Tuesday, September 24, 2024

Cultural Curios: The Ass-Dollar







ass-dollar (n.) 1. Any piece of currency received in change so worn out and raggedy that the recipient rightfully concludes was almost certainly stored up some prior owner's tailpipe at some point in time. e.g. "I got two ass-dollars in change at the drive-thru."

Having received far too many exemplars of the type, we herewith officially coin the term. Use it widely with our sincerest benedictions. They have apparently overrun the circulating bills to the point that the Treasury Department no longer finds it convenient to remove them from circulation.

Just one more indicator of the true state of civilization, and its continued slippage towards mud-hut Turd World status.
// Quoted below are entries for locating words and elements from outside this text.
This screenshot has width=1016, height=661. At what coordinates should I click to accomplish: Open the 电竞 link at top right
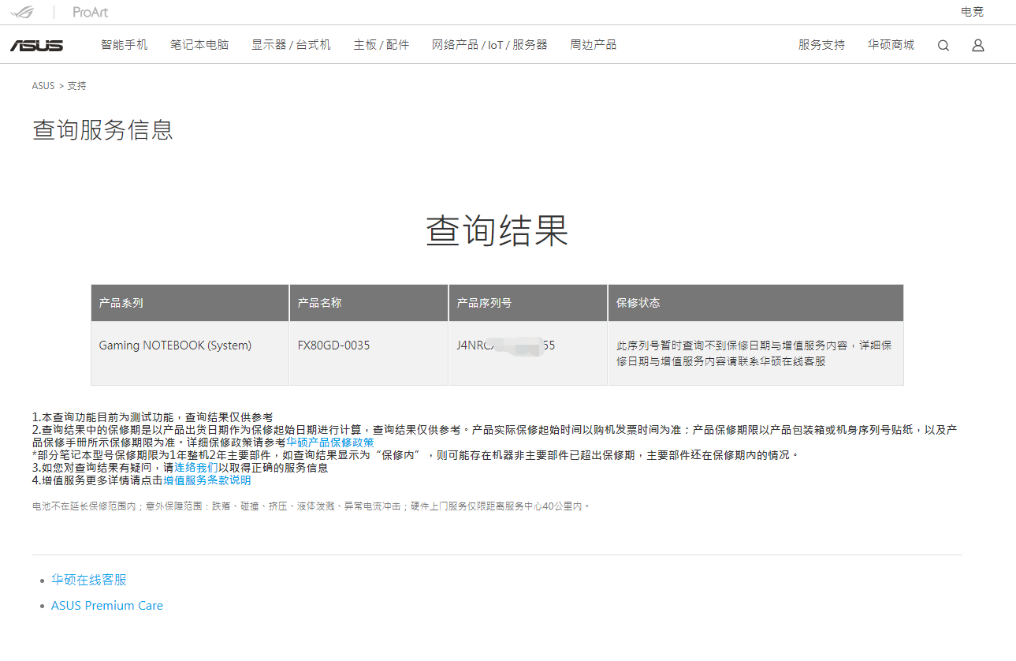click(972, 12)
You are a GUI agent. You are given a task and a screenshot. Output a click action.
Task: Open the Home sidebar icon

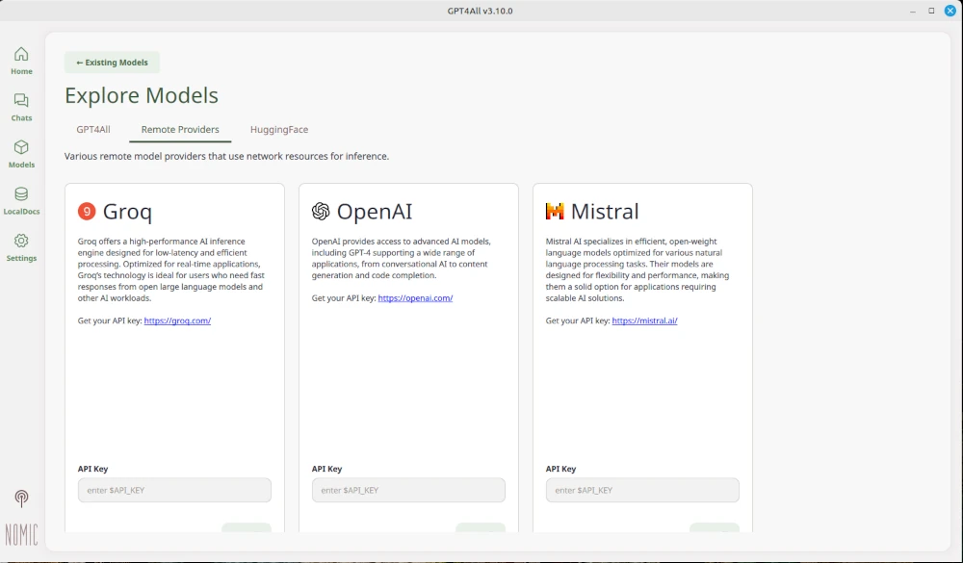click(x=21, y=55)
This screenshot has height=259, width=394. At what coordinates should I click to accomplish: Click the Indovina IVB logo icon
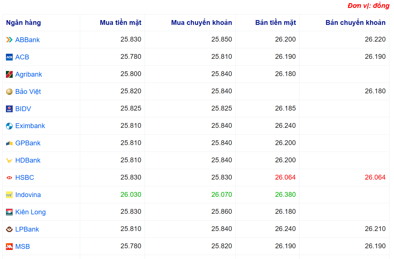(x=9, y=195)
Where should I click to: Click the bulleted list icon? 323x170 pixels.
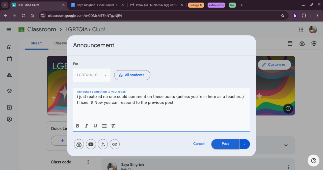pyautogui.click(x=104, y=126)
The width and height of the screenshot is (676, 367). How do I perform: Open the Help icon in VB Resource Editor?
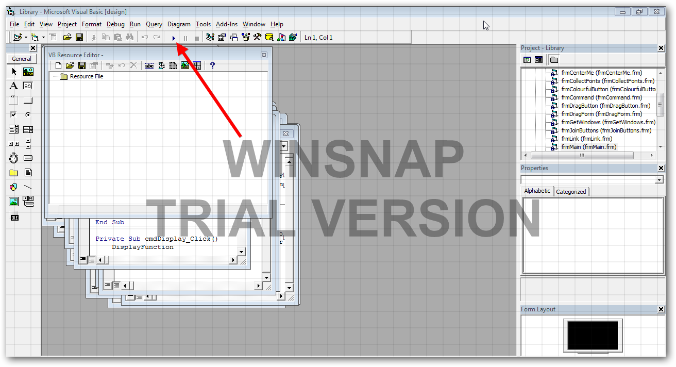pos(212,65)
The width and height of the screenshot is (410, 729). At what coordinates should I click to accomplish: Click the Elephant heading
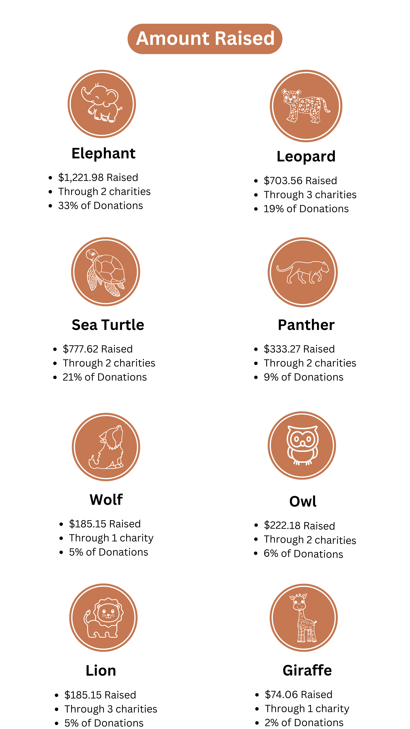(104, 154)
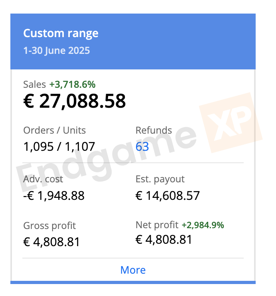Click the Orders / Units label
The height and width of the screenshot is (296, 276).
click(55, 130)
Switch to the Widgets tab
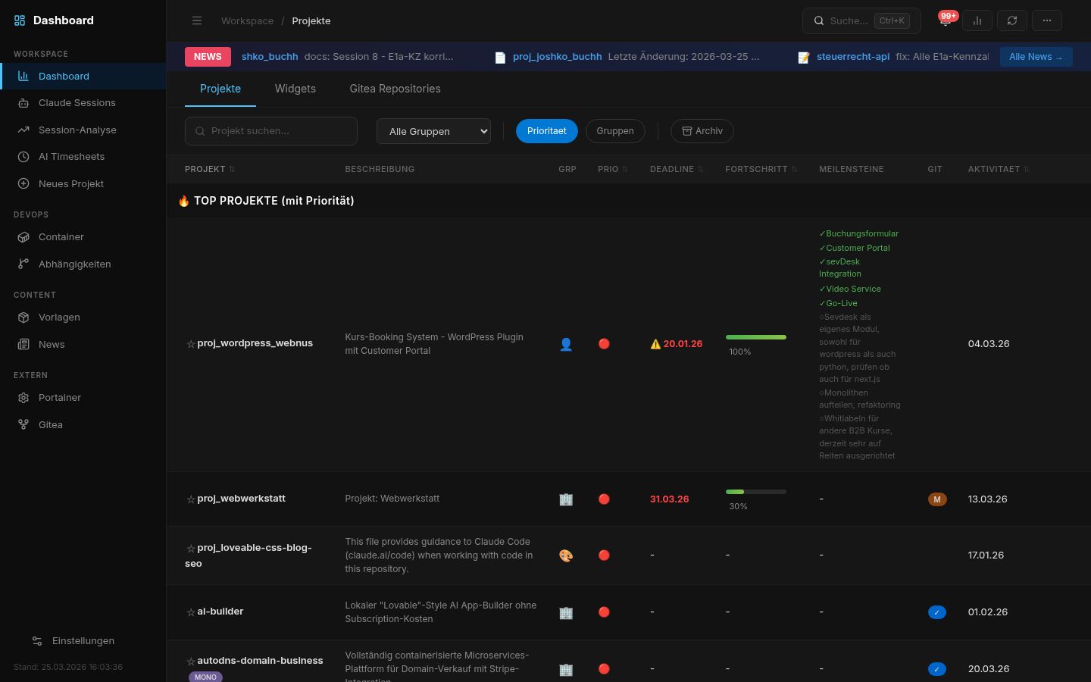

Don't even bring up the actual value of same over time.

3 comments:

SiGraybeard said...

You know that Voltaire quote about paper currency always returning to the value of the paper? What happens when it costs more to print the dollar than the dollar is worth? It's not like they can go to a cheaper alloy, like the zinc pennies we've been using since the mid-80s. The cost of the paper in the dollar has to be going up - they're forcing it to.

Opie Odd said...

If you add enough zeros, that will take care of it - for a while.

Aesop said...

They've already crossed that threshold. The value of a $1 bill is already less, in real terms, than the cost to print one.

The spot price at the moment I type this is $2621.48/oz for gold, meaning a US dollar in 2024 is worth 0.78¢ (i.e. about 3/4s of 1¢) compared to a U.S. dollar from 1837-1933 (an inflation rate of over 12,600% since 1933), while it costs the Treasury Dept. between 2.8¢ and 5.4¢ to print a $1 bill, per various sources, i.e. about 4 to 9 times the value of the bill itself in real terms.

They would provide more long-term utility if they were printed on perforated toilet paper squares, taking the meaning of "ass-dollar" to a whole new level, while preventing them being discarded in the streets after the inevitable future financial collapse, unlike Weimar reichsmarks, Zimbabwean dollars, or Venezuelan pesos.